Я вытер рукой мокрый лоб, позвонил в дверь. Подошла Катерина, осторожно выглянула в щелку, потом впустила меня, не сказав ни слова. Выглядела она очень даже неплохо, если, на хрен, учесть обстоятельства. Чистое синее платье, волосы стянуты в хвост на затылке. Мы прошли в гостиную. По пути я заметил, что стол на кухне не убран: вокруг холодного мяса плясали мухи. Мисс Эммет не видно.
— Не вставала еще, — сказала Катерина. — Я ей неслабую дозу дала.
— Чего именно?
— То есть еще одну дозу. Утром, перед тем как уйти. У нас только аспирин. Она его поглощает в любых количествах. Грызла, как сахар. Не смертельная доза, нет. Просто большая.
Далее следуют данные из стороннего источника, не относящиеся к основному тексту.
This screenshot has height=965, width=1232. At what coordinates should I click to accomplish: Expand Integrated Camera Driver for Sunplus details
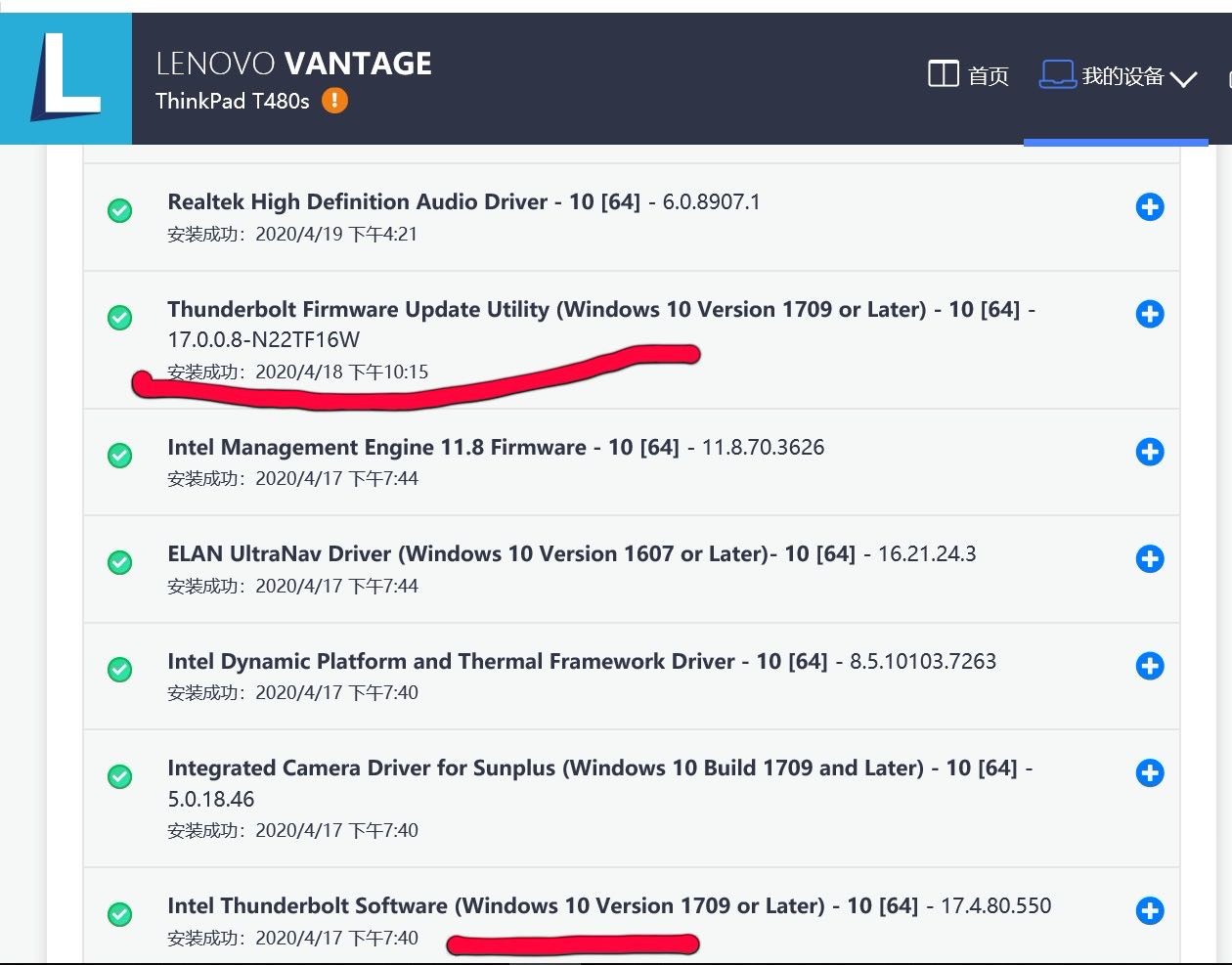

— Значит, ты все же сходила?
— Только на почту, там телефон. Я по телефону звонила. Не могла я пойти и сказать им в лицо, вот не могла, хоть убей. Я и так-то упарилась, пока нашла, кто меня выслушает. Но оно уже было у них, у кого-то там на столе, во входящих. Точно такое же, как ты мне дал. Помнишь?
— Э…
— Они вроде как приняли мое объяснение, ну, про отъезд, про меня, про Новую Зеландию, но сами они ничего делать не будут по этому поводу.
— Господи Боже. Duw. Тебя не спросили, кто ты такая?